*** AVAILABLE DATA ***
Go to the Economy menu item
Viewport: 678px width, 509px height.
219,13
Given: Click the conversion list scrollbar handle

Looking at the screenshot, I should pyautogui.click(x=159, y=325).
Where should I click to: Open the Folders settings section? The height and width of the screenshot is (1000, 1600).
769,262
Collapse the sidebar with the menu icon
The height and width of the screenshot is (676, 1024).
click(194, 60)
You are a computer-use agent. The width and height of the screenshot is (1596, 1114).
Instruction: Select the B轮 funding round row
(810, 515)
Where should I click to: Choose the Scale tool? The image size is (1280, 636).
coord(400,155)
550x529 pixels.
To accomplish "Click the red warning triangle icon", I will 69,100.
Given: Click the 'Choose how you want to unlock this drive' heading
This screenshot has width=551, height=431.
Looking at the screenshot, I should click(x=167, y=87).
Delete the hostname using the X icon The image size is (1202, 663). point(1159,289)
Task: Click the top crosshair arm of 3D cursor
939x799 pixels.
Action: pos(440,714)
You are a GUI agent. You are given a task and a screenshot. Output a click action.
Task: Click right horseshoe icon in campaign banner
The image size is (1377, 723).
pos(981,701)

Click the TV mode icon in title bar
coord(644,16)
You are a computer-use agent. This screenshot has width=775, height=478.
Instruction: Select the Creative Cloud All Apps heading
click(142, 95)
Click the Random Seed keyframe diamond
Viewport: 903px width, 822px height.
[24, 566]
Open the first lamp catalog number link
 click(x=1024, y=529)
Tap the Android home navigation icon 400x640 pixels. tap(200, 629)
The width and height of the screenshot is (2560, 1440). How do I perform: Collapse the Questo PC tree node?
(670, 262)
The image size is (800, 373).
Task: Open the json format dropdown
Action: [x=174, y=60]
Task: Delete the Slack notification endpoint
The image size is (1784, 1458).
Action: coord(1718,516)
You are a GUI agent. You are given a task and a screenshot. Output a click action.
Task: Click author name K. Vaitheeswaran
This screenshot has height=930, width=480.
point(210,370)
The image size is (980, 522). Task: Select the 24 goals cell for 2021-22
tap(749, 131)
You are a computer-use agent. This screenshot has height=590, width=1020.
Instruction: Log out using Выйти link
*** End of AVAILABLE DATA ***
PROBLEM STATEMENT:
Would you repeat all of the entries exactly?

EXERCISE OUTPUT:
Go to the Economy menu item
Viewport: 678px width, 509px height.
219,13
Given: Click the conversion list scrollbar handle

Looking at the screenshot, I should pyautogui.click(x=159, y=325).
Where should I click to: Open the Folders settings section? The height and width of the screenshot is (1000, 1600).
769,262
Collapse the sidebar with the menu icon
The height and width of the screenshot is (676, 1024).
click(194, 60)
You are a computer-use agent. The width and height of the screenshot is (1596, 1114).
Instruction: Select the B轮 funding round row
(810, 515)
Where should I click to: Choose the Scale tool? The image size is (1280, 636).
coord(400,155)
550x529 pixels.
To accomplish "Click the red warning triangle icon", I will 69,100.
Given: Click the 'Choose how you want to unlock this drive' heading
This screenshot has width=551, height=431.
Looking at the screenshot, I should click(x=167, y=87).
Delete the hostname using the X icon The image size is (1202, 663). point(1159,289)
Task: Click the top crosshair arm of 3D cursor
939x799 pixels.
Action: pos(440,714)
You are a GUI agent. You are given a task and a screenshot. Output a click action.
Task: Click right horseshoe icon in campaign banner
The image size is (1377, 723).
pos(981,701)

Click the TV mode icon in title bar
coord(644,16)
You are a computer-use agent. This screenshot has width=775, height=478.
Instruction: Select the Creative Cloud All Apps heading
click(142, 95)
Click the Random Seed keyframe diamond
Viewport: 903px width, 822px height.
[24, 566]
Open the first lamp catalog number link
 click(x=1024, y=529)
Tap the Android home navigation icon 400x640 pixels. tap(200, 629)
The width and height of the screenshot is (2560, 1440). How do I perform: Collapse the Questo PC tree node?
(670, 262)
The image size is (800, 373).
Task: Open the json format dropdown
Action: [x=174, y=60]
Task: Delete the Slack notification endpoint
The image size is (1784, 1458).
Action: coord(1718,516)
You are a GUI agent. You are given a task and a screenshot. Output a click action.
Task: Click author name K. Vaitheeswaran
This screenshot has height=930, width=480.
point(210,370)
The image size is (980, 522). Task: Select the 24 goals cell for 2021-22
tap(749, 131)
You are a computer-use agent. This screenshot has height=590, width=1020.
Instruction: Log out using Выйти link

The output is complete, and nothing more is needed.